(Exercise data begins)

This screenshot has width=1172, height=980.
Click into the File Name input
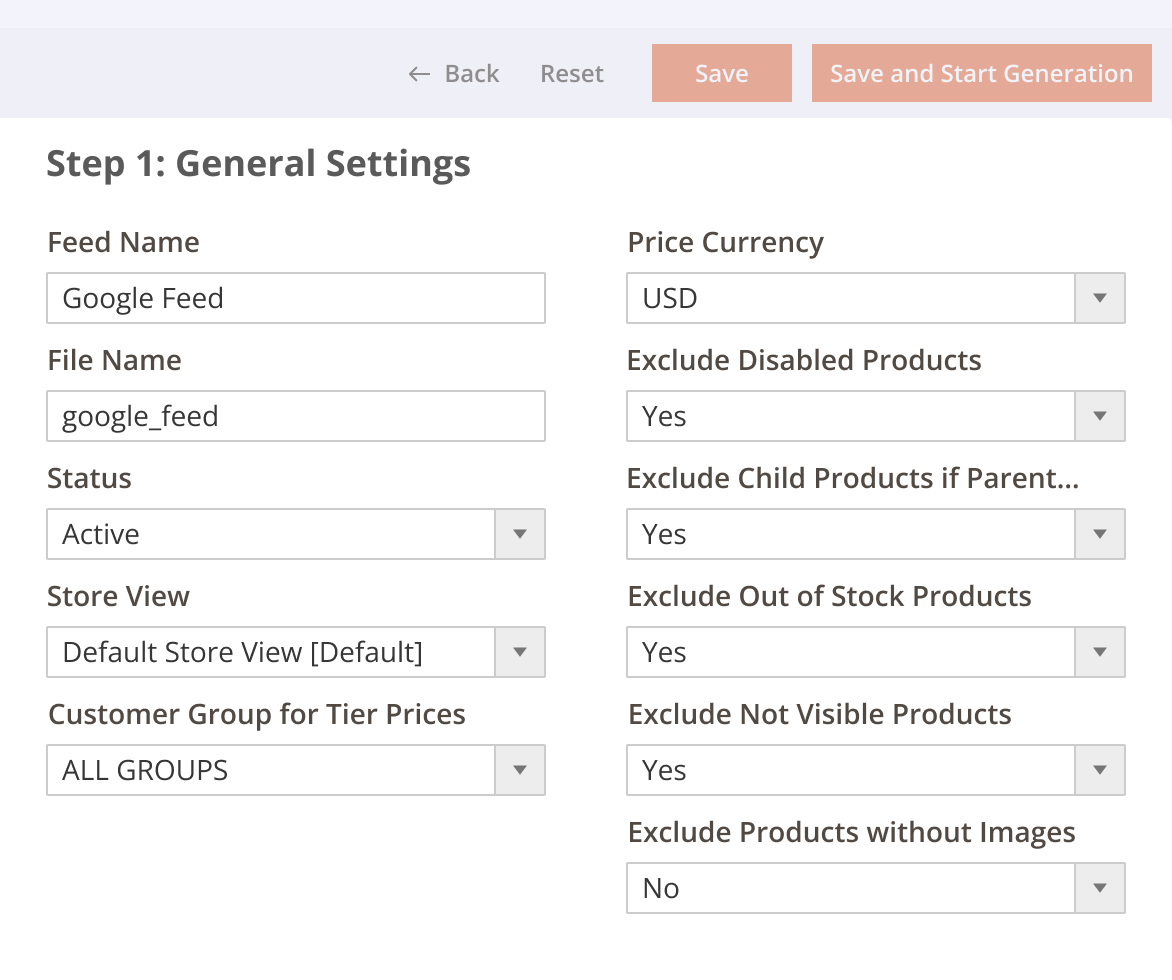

(Exercise data ends)
(Exercise data begins)

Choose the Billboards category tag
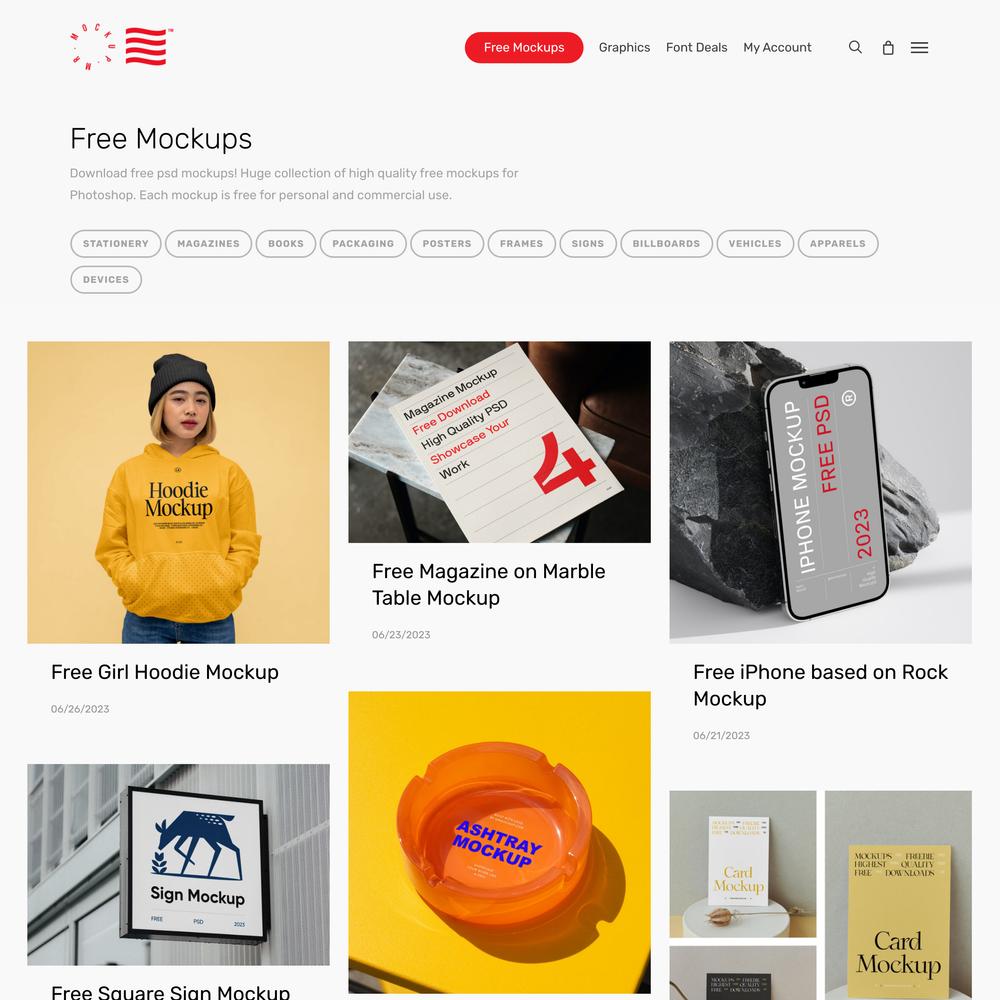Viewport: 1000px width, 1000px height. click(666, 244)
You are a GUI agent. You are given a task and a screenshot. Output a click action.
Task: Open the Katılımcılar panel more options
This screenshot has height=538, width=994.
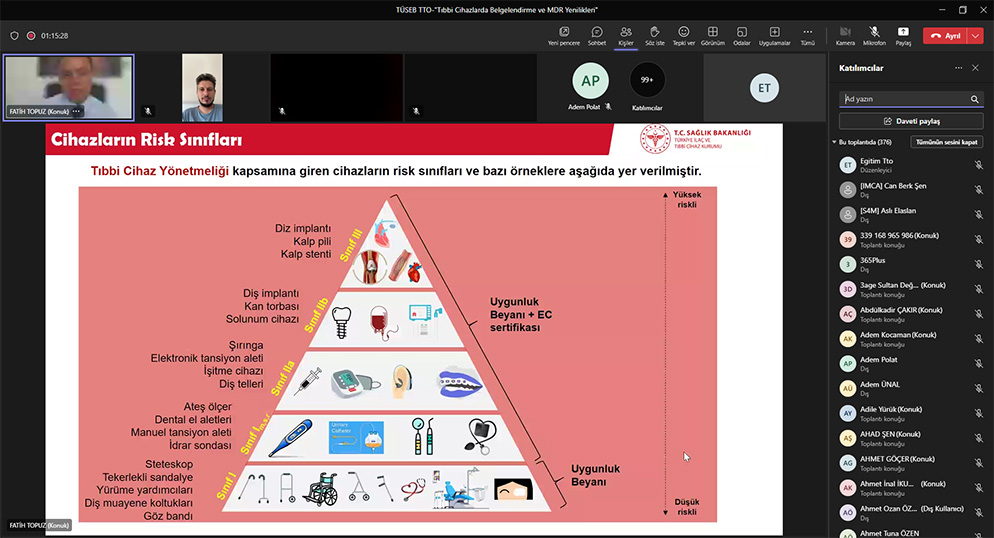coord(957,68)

(Exercise data ends)

Instructions for the task —
From the line holding "This screenshot has width=1172, height=980." to the line holding "Click into the File Name input", inclusive, restate each line above exactly as written.

Exercise output —
This screenshot has width=1172, height=980.
Click into the File Name input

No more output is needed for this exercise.